Stored entries ->

——————

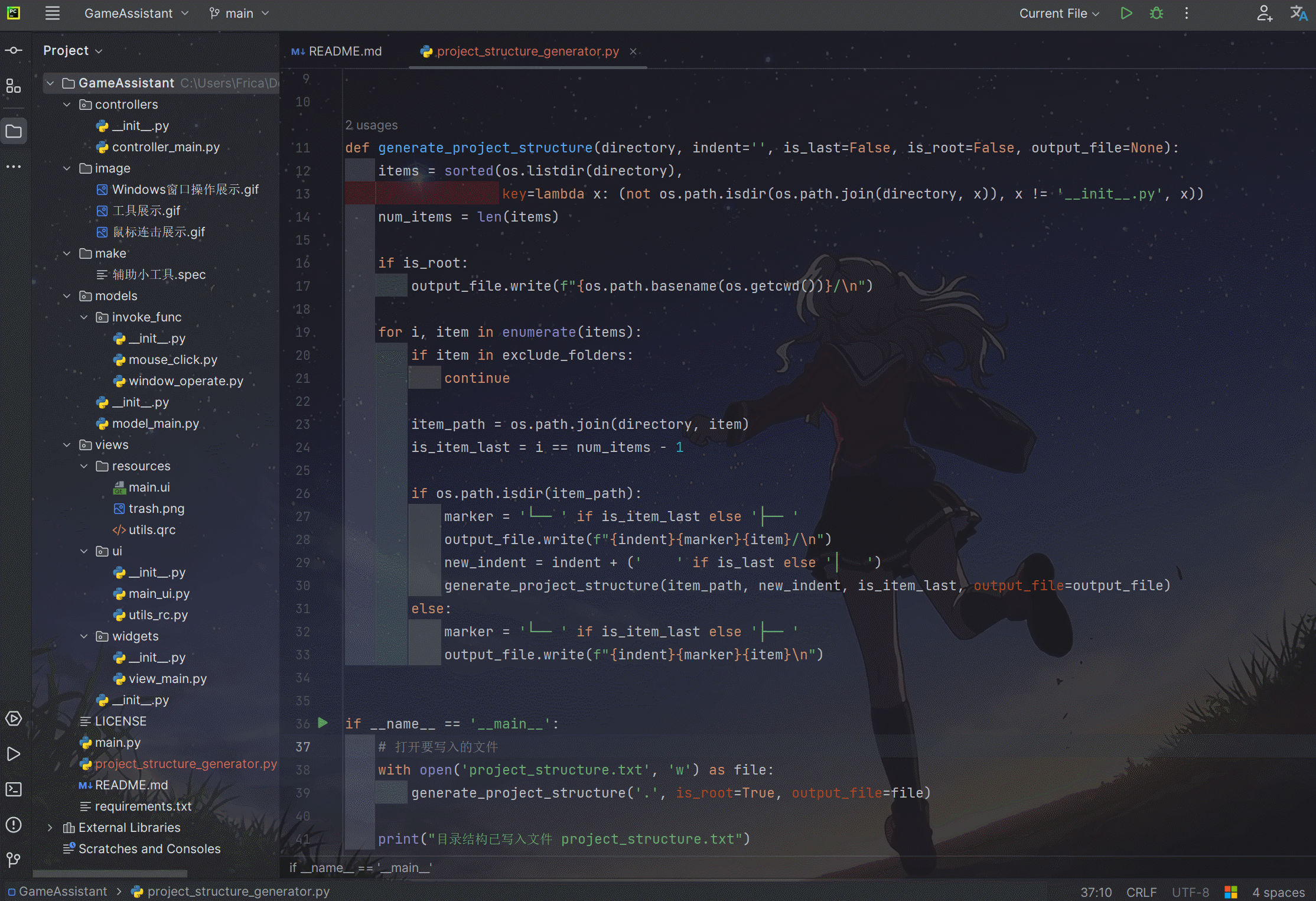This screenshot has height=901, width=1316.
Task: Expand External Libraries node
Action: tap(50, 828)
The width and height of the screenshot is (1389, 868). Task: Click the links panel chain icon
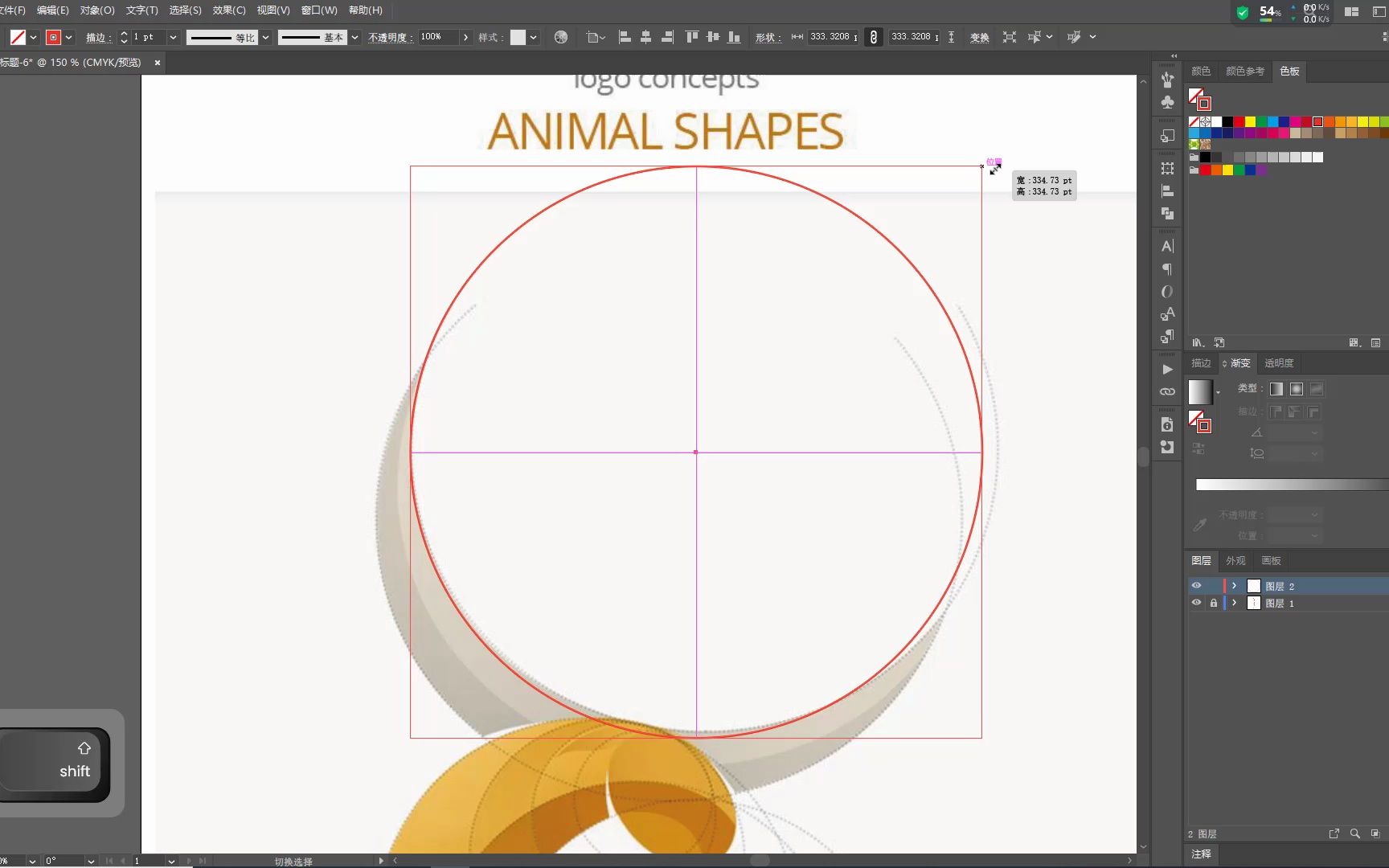pos(1166,392)
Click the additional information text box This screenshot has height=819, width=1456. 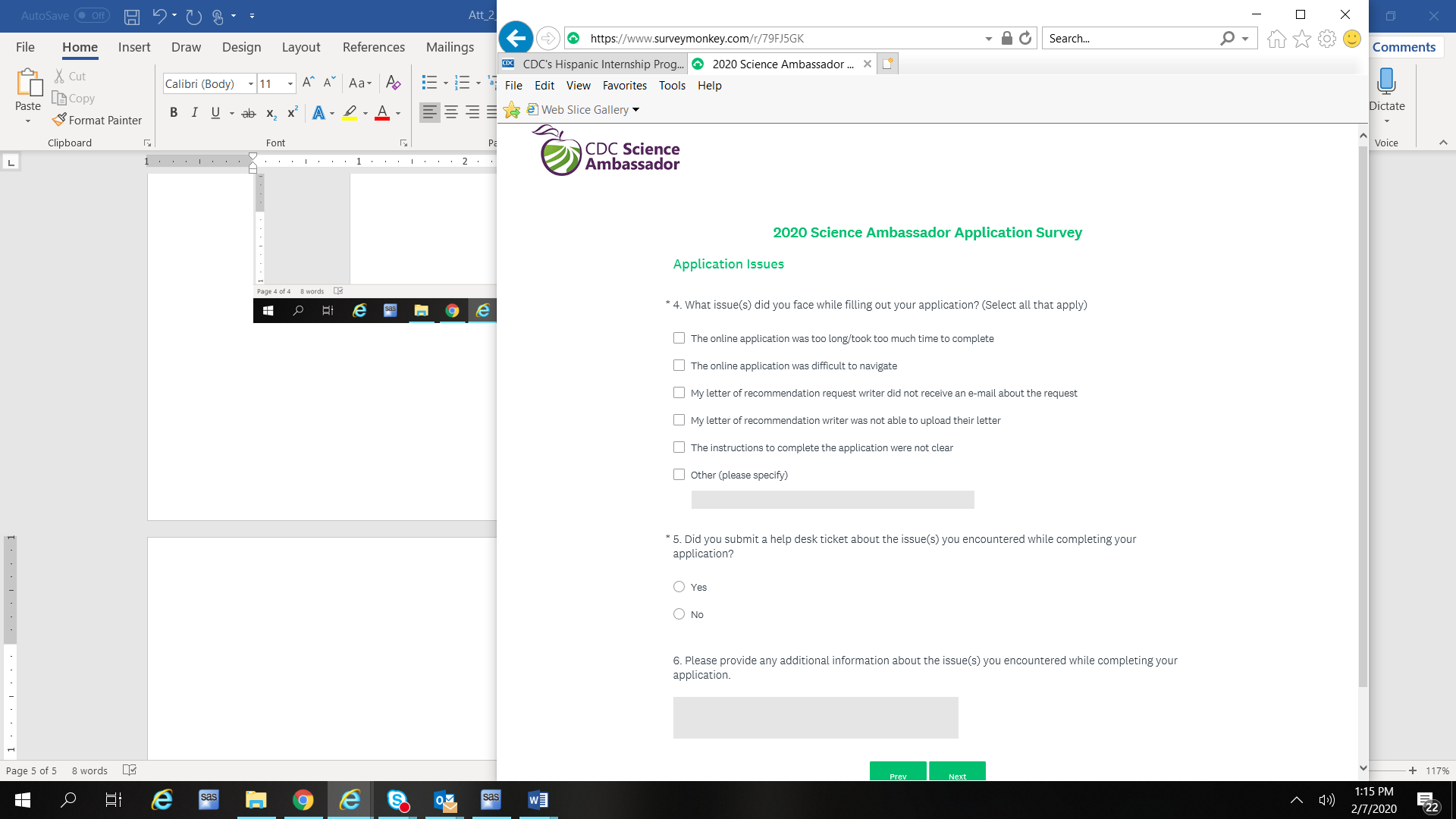tap(815, 717)
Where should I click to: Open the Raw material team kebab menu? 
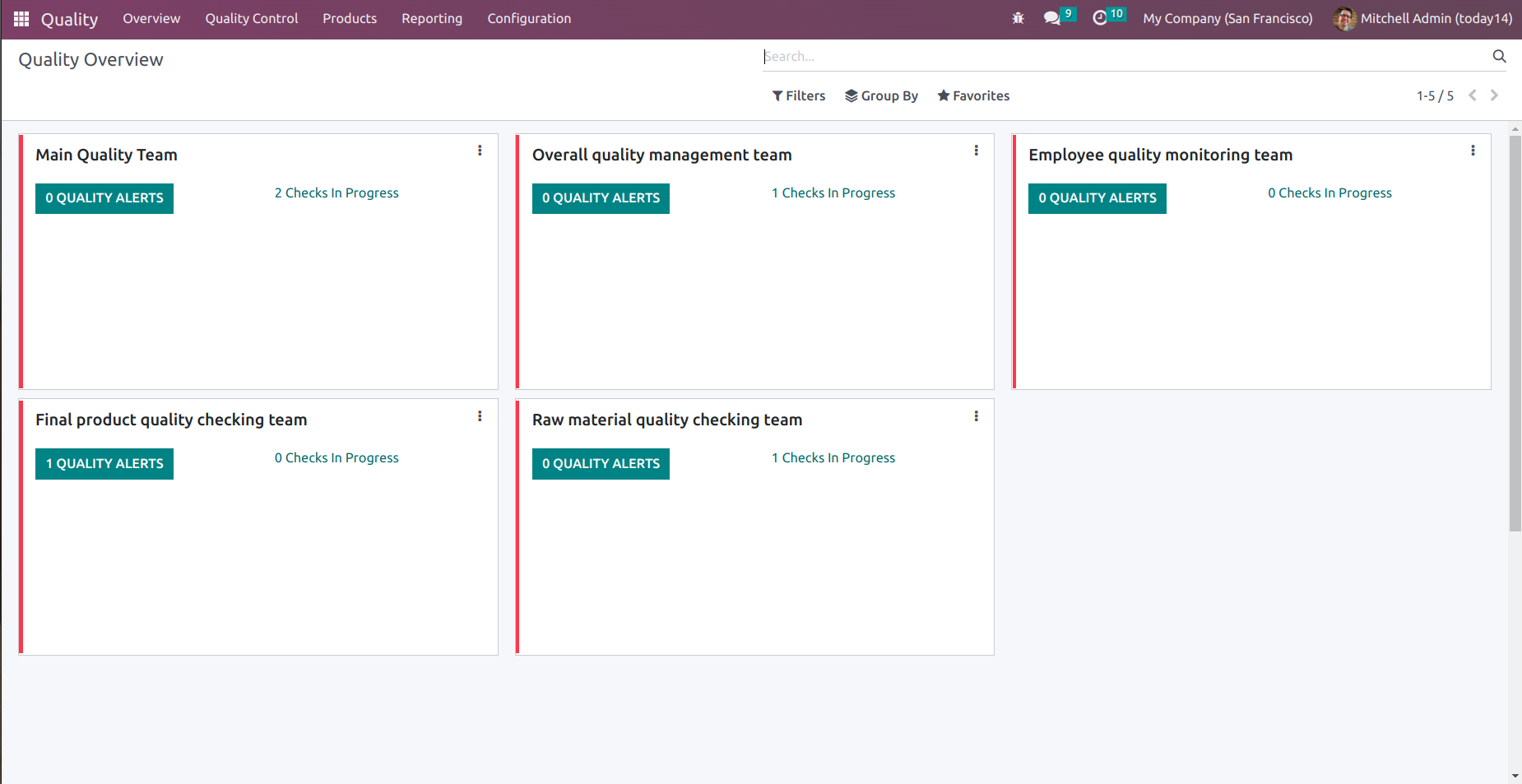click(x=976, y=416)
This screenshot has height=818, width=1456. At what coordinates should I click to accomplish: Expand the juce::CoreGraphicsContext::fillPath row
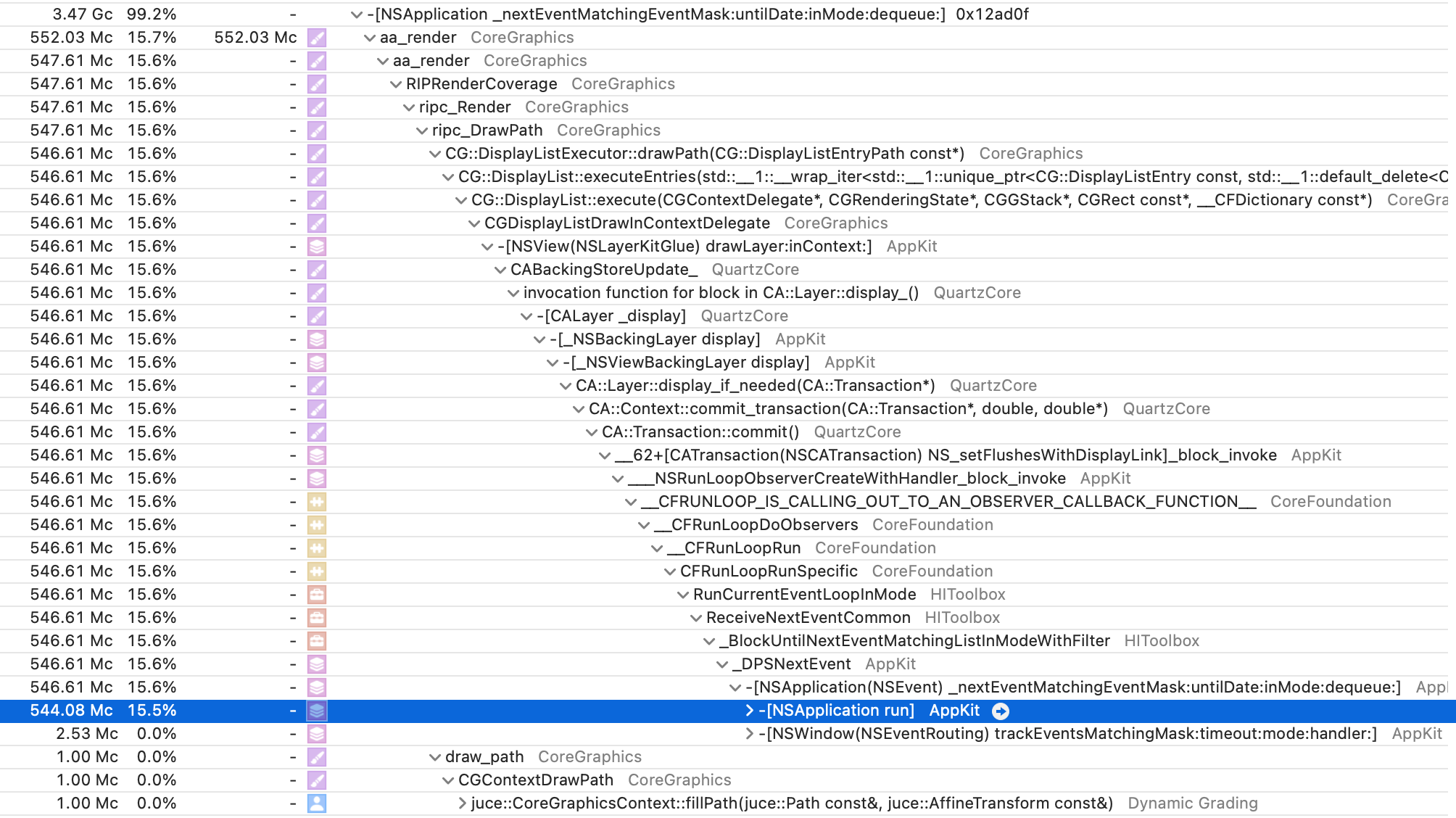462,803
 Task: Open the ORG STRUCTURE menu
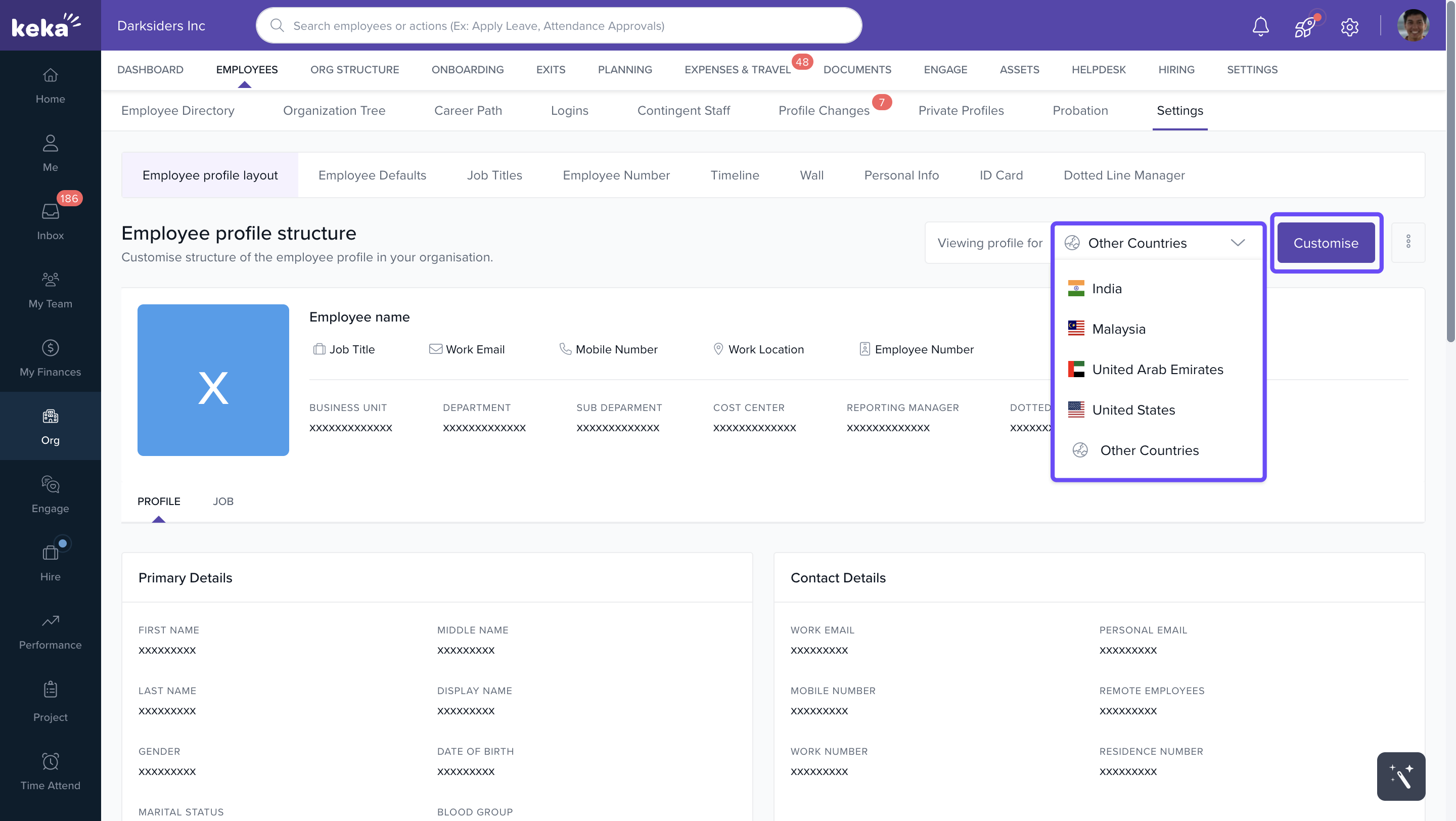point(354,69)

——————

EXERCISE BRIEF ->
The range to print runs from the line with "This screenshot has height=818, width=1456." through the last line of the entries, both included; keep it exact and skip the pictures.

RESPONSE AREA ->
This screenshot has height=818, width=1456. At what coordinates should I click to accomplish: Expand the juce::CoreGraphicsContext::fillPath row
462,803
 Task: Open the ORG STRUCTURE menu
point(354,69)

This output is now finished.